---------- TEXTE À LIRE ----------
Pour l’Agence internationale de l’énergie atomique, l’avenir du nucléaire se dégage


Pour la première fois depuis l’accident de la centrale de Fukushima en 2011, l’Agence internationale de l’énergie atomique (AIEA) revoit à la hausses ses prévisions de capacités nucléaires d’ici 2050. Un retournement de tendance significatif pour une source d’énergie qui est à la fois la plus décarbonée et la plus décriée. Dans le scénario le plus favorable à l’électricité d’origine nucléaire, il s’agirait même d’un doublement des capacités de production dans les trois prochaines décennies. Il faut dire que l’innovation nucléaire s’est accélérée au cours des dernières années menée par la Chine, les Etats-Unis, la Russie et le Royaume-Uni. La France qui pendant des décennies a été l’un des leaders mondiaux du nucléaire civil prend aujourd’hui du retard.
---------- DONNÉES FOURNIES ----------
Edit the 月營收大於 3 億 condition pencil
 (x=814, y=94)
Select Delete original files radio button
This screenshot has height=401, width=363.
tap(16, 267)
----------
#### [CONSIGNES]
**a.** Traduisez en anglais cette phrase du texte sur les prévisions nucléaires de l’AIEA : « Dans le scénario le plus favorable à l’électricité d’origine nucléaire, il s’agirait même d’un doublement des capacités de production dans les trois prochaines décennies. »
**b.** Prolongez le texte sur les prévisions nucléaires de l’AIEA en reprenant juste après sa dernière phrase.

#### [RÉPONSES]
**a.** In the scenario most favorable to nuclear-generated electricity, it would even mean a doubling of production capacity over the next three decades.

**b.**
À fin de l’année 2020, 442 réacteurs nucléaires civils, d’une puissance nette cumulée de 392,6 GW, étaient «opérationnels» dans le monde selon les dernières statistiques et prévisions rendues publiques il y a quelques jours par l’Agence internationale de l’énergie atomique (AIEA). L’AIEA fait état de 5 mises en service de nouveaux réacteurs et 6 arrêts au cours de l’année 2020. Par ailleurs, 52 réacteurs sont en construction et représentent 54,4 GW de puissance cumulée.

La production nucléaire mondiale s’est élevée à 2.553 TWh en 2020, soit près de 4% de moins qu’en 2019 (la production électrique dans son ensemble a baissé de 2%, dans le contexte de la pandémie mondiale). La part de la filière dans le mix électrique mondial a représenté 10,2% en 2020, contre 10,4% en 2019. Mais si le nucléaire stagne en terme de production et de fait décline en proportion dans le monde et dans de nombreux pays, à l’exception notable de la Chine, cette tendance pourrait bien s’inverser.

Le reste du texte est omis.